Modafinil does enhance cognition, review finds

BMJ 2015; 351 doi: (Published 21 August 2015) Cite this as: BMJ 2015;351:h4573
  1. Nigel Hawkes
  1. 1London

A drug developed to treat narcolepsy may be the world’s first safe “smart drug,” say researchers from Oxford and Harvard Universities who have carried out a systematic review of the evidence.1

Modafinil has had a long under-the-counter career among students and academics who claim that it can increase their mental sharpness. As long ago as 2008 the journal Nature invited its readers to own up if they had used cognition enhancing drugs, and one fifth said that they had. Modafinil had been used by 44% of these, who cited improving concentration as the most popular reason.2

The new review, published in European Neuropsychopharmacology,1 showed that they may have been right. Ruairidh Battleday and Anna-Katharine Brem found 24 randomised controlled trials published from 1990 to 2014 that measured the benefits of taking modafinil, including planning and decision making, flexibility, learning and memory, and creativity.

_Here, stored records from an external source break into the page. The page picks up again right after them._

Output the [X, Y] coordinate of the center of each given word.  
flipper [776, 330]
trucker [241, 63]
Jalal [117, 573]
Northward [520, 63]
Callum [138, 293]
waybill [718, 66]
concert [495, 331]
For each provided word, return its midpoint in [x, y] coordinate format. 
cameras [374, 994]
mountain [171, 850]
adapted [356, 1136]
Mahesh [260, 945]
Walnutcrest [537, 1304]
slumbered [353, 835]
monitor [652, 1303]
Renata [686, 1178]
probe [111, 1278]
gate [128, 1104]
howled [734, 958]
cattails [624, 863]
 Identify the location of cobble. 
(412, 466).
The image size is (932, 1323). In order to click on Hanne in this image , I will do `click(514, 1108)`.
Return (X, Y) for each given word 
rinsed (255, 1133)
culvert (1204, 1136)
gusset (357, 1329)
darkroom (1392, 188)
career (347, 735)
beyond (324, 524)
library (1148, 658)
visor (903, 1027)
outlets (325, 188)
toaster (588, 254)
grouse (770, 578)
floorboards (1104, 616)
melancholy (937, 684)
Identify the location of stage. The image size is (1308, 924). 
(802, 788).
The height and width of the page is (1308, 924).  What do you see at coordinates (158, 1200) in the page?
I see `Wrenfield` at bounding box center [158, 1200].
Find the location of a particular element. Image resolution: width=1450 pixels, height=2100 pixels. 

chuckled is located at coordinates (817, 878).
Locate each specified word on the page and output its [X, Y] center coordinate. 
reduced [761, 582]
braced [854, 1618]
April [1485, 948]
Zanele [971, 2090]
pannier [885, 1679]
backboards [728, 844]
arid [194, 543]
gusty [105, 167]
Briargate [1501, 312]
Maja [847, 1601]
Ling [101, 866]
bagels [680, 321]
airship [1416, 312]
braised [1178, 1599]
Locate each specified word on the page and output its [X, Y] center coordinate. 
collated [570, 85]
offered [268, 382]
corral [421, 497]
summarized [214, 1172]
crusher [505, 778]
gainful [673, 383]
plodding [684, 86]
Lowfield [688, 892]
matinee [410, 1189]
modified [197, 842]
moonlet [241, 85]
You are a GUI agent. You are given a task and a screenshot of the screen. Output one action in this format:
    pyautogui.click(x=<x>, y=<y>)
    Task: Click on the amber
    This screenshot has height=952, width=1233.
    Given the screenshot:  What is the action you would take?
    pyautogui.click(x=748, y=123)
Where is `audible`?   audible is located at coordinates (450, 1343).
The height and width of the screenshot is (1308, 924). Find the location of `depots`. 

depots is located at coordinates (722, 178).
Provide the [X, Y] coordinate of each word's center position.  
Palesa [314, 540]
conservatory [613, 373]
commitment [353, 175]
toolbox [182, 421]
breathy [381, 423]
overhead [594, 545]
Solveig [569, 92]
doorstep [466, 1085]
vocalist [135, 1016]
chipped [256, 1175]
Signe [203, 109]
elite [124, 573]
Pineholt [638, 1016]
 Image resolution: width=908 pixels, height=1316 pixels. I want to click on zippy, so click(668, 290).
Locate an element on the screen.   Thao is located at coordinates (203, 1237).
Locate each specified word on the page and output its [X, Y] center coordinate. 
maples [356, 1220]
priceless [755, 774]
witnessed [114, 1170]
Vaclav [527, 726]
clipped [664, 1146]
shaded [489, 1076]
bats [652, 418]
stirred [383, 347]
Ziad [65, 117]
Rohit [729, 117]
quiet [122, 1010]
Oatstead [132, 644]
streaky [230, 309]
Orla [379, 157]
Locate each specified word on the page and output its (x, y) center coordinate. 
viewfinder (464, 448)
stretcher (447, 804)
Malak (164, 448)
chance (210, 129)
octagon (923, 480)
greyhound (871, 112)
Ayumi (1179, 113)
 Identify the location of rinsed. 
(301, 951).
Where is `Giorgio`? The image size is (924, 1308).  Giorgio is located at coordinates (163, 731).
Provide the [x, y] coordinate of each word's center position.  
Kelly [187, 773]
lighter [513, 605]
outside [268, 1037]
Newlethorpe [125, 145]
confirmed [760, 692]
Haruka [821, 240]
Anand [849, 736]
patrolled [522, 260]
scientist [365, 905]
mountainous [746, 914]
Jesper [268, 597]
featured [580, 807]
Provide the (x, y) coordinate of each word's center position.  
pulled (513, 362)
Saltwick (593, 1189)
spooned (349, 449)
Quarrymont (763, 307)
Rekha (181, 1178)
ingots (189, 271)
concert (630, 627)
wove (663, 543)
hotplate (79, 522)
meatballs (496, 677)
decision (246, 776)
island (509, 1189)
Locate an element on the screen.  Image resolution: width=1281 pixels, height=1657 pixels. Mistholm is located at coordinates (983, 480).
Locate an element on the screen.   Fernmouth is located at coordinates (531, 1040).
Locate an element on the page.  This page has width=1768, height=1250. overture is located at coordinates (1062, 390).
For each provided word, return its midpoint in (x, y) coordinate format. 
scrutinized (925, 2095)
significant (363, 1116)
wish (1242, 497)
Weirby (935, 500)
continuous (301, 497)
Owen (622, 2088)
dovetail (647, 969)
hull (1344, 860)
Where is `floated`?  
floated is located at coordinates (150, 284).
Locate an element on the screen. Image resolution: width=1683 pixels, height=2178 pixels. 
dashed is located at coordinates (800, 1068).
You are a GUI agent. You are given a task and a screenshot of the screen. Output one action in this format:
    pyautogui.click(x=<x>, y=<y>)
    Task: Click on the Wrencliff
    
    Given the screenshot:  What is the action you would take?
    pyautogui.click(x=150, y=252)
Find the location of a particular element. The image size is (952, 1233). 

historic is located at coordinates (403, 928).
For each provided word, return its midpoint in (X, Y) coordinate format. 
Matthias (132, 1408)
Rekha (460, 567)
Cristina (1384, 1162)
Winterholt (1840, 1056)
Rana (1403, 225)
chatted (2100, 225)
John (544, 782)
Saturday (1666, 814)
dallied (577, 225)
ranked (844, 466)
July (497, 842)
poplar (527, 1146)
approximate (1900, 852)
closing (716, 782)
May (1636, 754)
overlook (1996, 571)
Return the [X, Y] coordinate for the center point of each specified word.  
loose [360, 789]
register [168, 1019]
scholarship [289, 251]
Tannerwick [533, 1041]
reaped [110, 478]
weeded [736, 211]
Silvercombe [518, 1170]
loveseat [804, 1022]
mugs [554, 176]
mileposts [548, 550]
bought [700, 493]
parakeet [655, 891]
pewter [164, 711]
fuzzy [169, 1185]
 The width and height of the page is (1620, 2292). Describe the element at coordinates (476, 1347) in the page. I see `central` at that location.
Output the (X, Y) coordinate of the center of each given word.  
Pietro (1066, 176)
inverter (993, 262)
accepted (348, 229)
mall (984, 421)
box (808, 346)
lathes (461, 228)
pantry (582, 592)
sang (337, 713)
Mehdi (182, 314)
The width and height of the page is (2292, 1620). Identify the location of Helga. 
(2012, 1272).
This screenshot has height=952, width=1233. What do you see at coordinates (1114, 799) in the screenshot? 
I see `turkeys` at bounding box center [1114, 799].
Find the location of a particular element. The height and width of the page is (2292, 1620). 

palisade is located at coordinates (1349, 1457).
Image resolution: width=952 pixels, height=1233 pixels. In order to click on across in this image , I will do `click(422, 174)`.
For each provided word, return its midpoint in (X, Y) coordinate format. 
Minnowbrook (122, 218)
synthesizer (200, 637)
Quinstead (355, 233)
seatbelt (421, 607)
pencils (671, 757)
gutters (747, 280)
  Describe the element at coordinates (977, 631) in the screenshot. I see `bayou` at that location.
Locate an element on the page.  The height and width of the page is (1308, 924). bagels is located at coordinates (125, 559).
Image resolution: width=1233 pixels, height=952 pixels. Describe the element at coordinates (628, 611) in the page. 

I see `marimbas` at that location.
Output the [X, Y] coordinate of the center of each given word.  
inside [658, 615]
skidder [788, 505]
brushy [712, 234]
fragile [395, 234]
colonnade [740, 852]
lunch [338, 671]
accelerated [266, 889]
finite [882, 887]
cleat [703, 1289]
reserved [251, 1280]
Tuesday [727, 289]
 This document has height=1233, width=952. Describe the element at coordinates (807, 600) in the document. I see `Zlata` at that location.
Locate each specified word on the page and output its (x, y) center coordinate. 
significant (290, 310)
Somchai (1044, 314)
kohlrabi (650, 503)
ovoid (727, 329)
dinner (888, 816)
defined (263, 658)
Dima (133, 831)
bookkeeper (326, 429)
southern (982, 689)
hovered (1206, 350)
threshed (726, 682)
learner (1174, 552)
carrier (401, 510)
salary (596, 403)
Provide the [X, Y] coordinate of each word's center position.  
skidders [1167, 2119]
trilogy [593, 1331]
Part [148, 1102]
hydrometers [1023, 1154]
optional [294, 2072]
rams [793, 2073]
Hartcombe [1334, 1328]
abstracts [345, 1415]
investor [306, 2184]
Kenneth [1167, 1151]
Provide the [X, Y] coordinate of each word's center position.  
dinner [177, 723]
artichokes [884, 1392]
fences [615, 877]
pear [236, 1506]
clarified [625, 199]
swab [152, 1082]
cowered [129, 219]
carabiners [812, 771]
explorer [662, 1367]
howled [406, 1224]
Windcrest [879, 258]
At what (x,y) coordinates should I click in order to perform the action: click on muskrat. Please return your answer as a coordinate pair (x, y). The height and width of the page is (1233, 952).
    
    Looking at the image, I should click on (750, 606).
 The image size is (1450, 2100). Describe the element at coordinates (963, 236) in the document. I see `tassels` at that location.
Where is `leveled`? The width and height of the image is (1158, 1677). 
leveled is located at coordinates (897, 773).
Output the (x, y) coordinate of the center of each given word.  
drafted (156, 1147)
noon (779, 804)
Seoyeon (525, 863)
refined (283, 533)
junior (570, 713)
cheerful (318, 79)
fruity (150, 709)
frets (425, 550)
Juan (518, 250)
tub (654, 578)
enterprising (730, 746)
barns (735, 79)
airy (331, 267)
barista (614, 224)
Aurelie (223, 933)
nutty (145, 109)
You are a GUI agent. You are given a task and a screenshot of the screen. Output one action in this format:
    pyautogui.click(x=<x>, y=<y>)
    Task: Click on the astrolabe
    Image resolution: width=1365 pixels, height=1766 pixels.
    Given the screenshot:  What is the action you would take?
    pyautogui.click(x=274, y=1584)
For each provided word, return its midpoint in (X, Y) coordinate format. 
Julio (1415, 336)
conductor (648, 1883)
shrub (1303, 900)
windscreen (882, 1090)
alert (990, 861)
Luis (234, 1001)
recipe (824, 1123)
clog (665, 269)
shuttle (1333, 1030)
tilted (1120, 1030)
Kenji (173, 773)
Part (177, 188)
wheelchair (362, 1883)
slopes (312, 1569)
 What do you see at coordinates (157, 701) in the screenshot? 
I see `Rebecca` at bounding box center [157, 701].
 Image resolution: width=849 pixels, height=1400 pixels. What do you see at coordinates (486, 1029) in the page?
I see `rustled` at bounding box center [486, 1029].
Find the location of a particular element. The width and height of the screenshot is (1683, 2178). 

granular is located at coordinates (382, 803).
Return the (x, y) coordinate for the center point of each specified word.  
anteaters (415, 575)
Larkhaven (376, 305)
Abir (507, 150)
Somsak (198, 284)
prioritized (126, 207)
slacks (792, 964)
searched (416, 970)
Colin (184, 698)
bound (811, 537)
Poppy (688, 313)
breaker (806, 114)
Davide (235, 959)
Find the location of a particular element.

Previous studies have shown positive effects in sleep deprived people, but the two scientists included only studies that looked at people with normal sleep patterns.

They reported that the drug made no difference to working memory or flexibility of thought but that it did improve decision making and planning. No real effect on mood was found, and other side effects were slight, but a few people had reported insomnia, headache, stomach ache, or nausea. Patients on placebo also reported the same side effects.

“So we ended up having two main conclusions,” said Brem. “First, that in the face of vanishingly few side effects in these controlled environments, modafinil can be considered a cognitive enhancer; and, second, that we need to figure out better ways of testing normal or even supra-normal cognition in a reliable manner.

“However, we would like to stress the point that, with any method used to enhance cognition, ethical considerations always have to be taken into account: this is an important avenue for future work to explore.”

Battleday commented, “This is the first overview of modafinil’s actions in non-sleep-deprived individuals since 2008, and so we were able to include a lot of recent data. Interestingly, we found that the type of test used to assess modafinil’s cognitive benefits has changed over the last few decades.

“In the past, people were using very basic tests of cognition, developed for neurologically impaired individuals. In contrast, more recent studies have, in general, used more complex tests: when these are used, it appears that modafinil more reliably enhances cognition: in particular, ‘higher’ brain functions that rely on contribution from multiple simple cognitive processes.”

The findings raised ethical issues, said Guy Goodwin, president of the European College of Neuropsychopharmacology, who was not involved in the study. “Previous ethical discussion of such agents has tended to assume extravagant effects before it was clear that there were any,” he said. “If correct, the present update means the ethical debate is real: how should we classify, condone or condemn a drug that improves human performance in the absence of pre-existing cognitive impairment?”

Goodwin added, “As the authors point out, modafinil is not licensed for this use, and it will not be because it would be outside the current terms of reference of regulatory bodies. The non-medical use of mind altering drugs has hitherto broadly conflicted with the work ethic of many societies [and] has been very popular but leads to a range of demonstrable harms.

“Regulation has been and remains problematic. We cannot know either if demand for modafinil in the same societies will actually be significant, whether society will be more accepting [or] how regulation will then be framed.”

Modafinil was originally developed in France and was approved in the United Kingdom in 2002. It is now out of patent and produced by a number of generic companies as Provigil.